If the dollar drops like a rock, the greenback could well lose its prized place as the world's reserve currency.
Without the reserve currency, the United States could fall into the debt trap long suffered, for instance, by Latin America. One immediate effect: Foreign investors would pull out of their American investments. "Americans may discover abruptly that interest rates climb and the value of the assets … declines," says Jeffrey Frankel, an economist at Harvard's Kennedy School. "When other countries have gone through similar crises, people panicked. Whether such a crisis might lead the U.S. to also lose much of its political power, it is hard to say. It is certainly possible."

One foreign economic columnist sees this growing disaster looming:

I usually find a visit to the United States invigorating and inspirational. After all, there is no better place to do business. But last week it felt as if trouble was on its way.

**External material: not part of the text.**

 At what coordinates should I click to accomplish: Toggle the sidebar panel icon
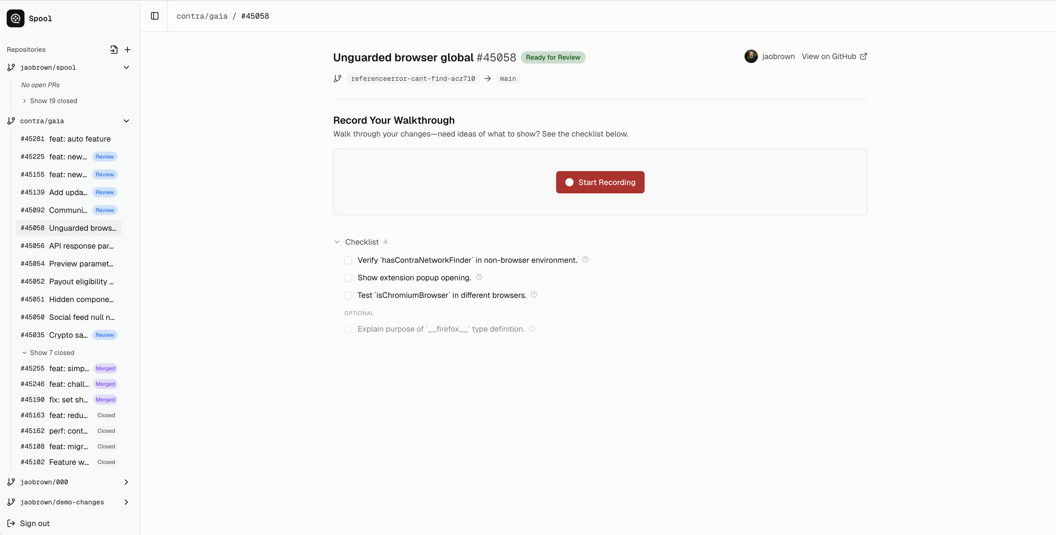coord(155,16)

Home values are now completely disconnected from any historical relationship with salaries or rents so most first-time buyers are priced out of urban markets. Billions have been extracted from homes by way of secondary loans - essentially to fund current spending, rather than investment or savings. If there is a housing slump, then the pain could be savage.

But in addition to the risks of a housing crash, there is little doubt that US government spending is out of control. The war on terror and homeland security costs have added hundreds of billions to the deficit. Even Bill Gates and Warren Buffett believe the dollar will decline owing to excessive imbalances in the system.

I could go on and on.

Considering all of these points, it is clear to me why retail sales are not meeting expectations. There are far too many reasons NOT to spend then otherwise. I have posted quotes from shoppers recently concerning their reasons for cutting back. They are far from alone.

For example, did you spend as much as you did last year? Why not?

Tell us all why. We'll let you go on and on!